The Shoebox Effect is Poignant and Encouraging
**PLEASE NOTE: This post and this book contains sequences that may be disturbing to some readers. It may even bring back some bad memories. I do apologize for any sadness and grief this may cause, but do remember...YOU ARE STRONGER THAN YOUR PAST!**
As I looked at the cover for Marcie J. Keithley’s The Shoebox Effect: Transforming Pain into Fortitude and Purpose, I never imagined the story that would be told in this incredible book. I was kind of expecting something like Mel Robbins’ The Five Second Rule or Franziska Iseli’s The Courage Map where you get theirs – or other’s – stories mixed in with life lessons, encouragement, motivation, etc.
I was totally wrong!
While reading this book, I actually wrote a note that said, “This book is definitely going to hit you hard. It will make you think, make you feel, and make you remember things you probably don’t want to remember. But, in the end, it will make you stronger and better.”
Read on to learn more.
What is The Shoebox Effect About?
Reading The Shoebox Effect was like reading Ms. Keithley's autobiography, but with doses of inspiration and drive.
Marcie J. Keithley has been through a lot. At the extremely tender age of five, she saw her mom physically abused by her father who then left her, her sister, Judy, and her brother, Butch with him. Thankfully, he never abused them (at least she never mentioned anything in the book), but he was just cold to them, which can be looked at as being just as bad. He never told Marcie he loved her until he was on his death bed.

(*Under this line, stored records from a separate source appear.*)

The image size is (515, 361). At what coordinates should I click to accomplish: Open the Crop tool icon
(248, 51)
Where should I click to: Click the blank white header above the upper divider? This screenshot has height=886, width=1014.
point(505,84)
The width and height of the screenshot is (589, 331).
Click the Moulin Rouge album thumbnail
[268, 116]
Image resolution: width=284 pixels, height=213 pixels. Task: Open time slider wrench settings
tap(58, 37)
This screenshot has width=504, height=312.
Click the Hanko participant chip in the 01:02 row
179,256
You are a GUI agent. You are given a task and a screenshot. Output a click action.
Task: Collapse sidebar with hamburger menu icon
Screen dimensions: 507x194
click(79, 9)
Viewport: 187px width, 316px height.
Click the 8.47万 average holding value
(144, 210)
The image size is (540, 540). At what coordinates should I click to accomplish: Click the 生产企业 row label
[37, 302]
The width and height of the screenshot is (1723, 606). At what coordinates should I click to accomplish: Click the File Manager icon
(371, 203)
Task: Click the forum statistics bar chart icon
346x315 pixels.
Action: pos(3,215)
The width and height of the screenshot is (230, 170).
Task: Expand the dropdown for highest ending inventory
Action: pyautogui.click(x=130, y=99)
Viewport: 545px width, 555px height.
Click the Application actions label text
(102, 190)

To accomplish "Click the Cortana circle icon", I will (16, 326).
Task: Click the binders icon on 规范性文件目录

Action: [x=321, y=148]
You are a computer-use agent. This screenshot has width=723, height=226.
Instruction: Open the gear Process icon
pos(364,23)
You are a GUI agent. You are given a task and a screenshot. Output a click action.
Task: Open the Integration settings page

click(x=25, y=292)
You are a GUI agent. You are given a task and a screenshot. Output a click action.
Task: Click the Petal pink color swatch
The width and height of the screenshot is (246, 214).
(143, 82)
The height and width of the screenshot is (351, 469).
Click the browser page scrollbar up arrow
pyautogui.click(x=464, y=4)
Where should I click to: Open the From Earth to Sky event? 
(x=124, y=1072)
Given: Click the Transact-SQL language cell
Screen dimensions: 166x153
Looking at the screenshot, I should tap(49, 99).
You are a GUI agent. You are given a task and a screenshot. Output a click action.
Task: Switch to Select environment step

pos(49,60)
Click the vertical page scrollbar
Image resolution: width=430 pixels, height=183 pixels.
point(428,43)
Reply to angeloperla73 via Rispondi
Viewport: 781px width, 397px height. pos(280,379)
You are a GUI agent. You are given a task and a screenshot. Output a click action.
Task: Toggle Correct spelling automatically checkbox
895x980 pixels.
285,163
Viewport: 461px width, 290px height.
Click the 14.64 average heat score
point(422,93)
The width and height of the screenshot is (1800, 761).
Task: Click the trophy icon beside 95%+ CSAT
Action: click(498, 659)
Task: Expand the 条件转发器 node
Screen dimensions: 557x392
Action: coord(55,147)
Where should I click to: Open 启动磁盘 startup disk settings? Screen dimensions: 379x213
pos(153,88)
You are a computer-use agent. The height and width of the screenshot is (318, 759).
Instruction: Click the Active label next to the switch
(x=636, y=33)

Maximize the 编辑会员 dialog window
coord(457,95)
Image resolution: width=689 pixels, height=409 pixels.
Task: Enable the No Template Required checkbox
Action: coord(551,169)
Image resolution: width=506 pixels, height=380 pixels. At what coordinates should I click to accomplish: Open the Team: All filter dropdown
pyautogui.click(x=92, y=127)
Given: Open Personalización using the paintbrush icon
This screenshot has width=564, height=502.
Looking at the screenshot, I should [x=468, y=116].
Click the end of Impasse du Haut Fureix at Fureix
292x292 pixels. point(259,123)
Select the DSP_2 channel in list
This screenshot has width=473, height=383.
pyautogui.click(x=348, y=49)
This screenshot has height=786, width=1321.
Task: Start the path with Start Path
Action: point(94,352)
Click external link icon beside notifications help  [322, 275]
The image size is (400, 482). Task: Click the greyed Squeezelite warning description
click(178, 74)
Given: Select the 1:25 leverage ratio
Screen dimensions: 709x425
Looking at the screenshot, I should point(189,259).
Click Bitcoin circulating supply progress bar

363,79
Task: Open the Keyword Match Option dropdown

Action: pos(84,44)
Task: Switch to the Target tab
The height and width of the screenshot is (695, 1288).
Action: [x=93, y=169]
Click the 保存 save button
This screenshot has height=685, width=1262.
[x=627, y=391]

At nineteen, which was in 1973, she was married with a child. As she stated in her book, “I didn’t understand who I was or what I wanted to do with my life. I was conditioned to just go along with the decisions others made for me.”
Years later, Marcie divorced her husband, Bill, but before she did, she began seeing a man called Roger. They were technically living together, and he loved her daughter, Michele. She had her own apartment, a good job, and everything seemed to be going well, until early in 1978 when Marcie found out she was pregnant with Roger’s baby. When he found out, he left her. He wasn’t ready to have his own children. Now, even though there were a lot of changes being seen for women in the seventies, there was still one thing women had no control over…having a child as a single mother.
"Baby Scoop Era"
Marcie gave birth to her second daughter in November of 1978, who was immediately put up for adoption. She was able to hold her daughter for maybe a minute before she was literally ripped out of her hands and taken to a new family. You see, Marcie gave birth during the “Baby Scoop Era”. If you don’t know what that is, Marcie explains, “I learned about the cruelty of the ‘Baby Scoop Era’ where mothers were blindly separated from their babies, who were then given to strangers for a price. I learned the facts about altered birth certificates, buried details, destroyed records, and the denial of vital, lifesaving information for adoptees.”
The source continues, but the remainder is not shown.